§ **Dataset**
----------

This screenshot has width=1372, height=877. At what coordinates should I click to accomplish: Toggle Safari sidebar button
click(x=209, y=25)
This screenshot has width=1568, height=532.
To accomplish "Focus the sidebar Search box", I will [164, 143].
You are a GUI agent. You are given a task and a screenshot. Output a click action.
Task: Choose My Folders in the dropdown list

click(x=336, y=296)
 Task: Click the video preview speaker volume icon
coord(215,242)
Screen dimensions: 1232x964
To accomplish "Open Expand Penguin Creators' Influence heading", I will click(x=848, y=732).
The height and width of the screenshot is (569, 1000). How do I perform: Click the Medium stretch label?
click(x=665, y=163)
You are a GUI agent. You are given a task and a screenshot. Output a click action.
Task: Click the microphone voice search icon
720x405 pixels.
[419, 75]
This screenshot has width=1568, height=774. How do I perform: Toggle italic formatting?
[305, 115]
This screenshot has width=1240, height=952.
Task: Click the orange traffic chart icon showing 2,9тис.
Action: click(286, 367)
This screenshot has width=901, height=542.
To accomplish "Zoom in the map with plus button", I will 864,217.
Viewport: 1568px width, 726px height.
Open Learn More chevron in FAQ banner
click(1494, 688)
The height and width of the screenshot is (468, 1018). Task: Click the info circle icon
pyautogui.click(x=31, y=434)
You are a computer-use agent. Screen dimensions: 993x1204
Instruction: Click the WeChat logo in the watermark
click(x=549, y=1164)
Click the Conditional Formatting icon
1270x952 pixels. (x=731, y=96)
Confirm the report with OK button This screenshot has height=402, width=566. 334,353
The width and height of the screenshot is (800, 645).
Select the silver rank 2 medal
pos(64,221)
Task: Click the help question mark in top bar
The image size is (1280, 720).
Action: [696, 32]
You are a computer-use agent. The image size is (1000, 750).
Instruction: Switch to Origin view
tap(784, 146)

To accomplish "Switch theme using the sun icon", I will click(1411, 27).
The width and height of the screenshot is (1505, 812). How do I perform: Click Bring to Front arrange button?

----------

§ **Problem description**
Copy out the lines of the records from the very first one through the line holding "click(1494, 688)", both ends included, exactly as they appear.

§ **Result for this exercise**
This screenshot has width=1372, height=877. At what coordinates should I click to accomplish: Toggle Safari sidebar button
click(x=209, y=25)
This screenshot has width=1568, height=532.
To accomplish "Focus the sidebar Search box", I will [164, 143].
You are a GUI agent. You are given a task and a screenshot. Output a click action.
Task: Choose My Folders in the dropdown list

click(x=336, y=296)
 Task: Click the video preview speaker volume icon
coord(215,242)
Screen dimensions: 1232x964
To accomplish "Open Expand Penguin Creators' Influence heading", I will click(x=848, y=732).
The height and width of the screenshot is (569, 1000). How do I perform: Click the Medium stretch label?
click(x=665, y=163)
You are a GUI agent. You are given a task and a screenshot. Output a click action.
Task: Click the microphone voice search icon
720x405 pixels.
[419, 75]
This screenshot has width=1568, height=774. How do I perform: Toggle italic formatting?
[305, 115]
This screenshot has width=1240, height=952.
Task: Click the orange traffic chart icon showing 2,9тис.
Action: click(286, 367)
This screenshot has width=901, height=542.
To accomplish "Zoom in the map with plus button", I will 864,217.
Viewport: 1568px width, 726px height.
Open Learn More chevron in FAQ banner
click(1494, 688)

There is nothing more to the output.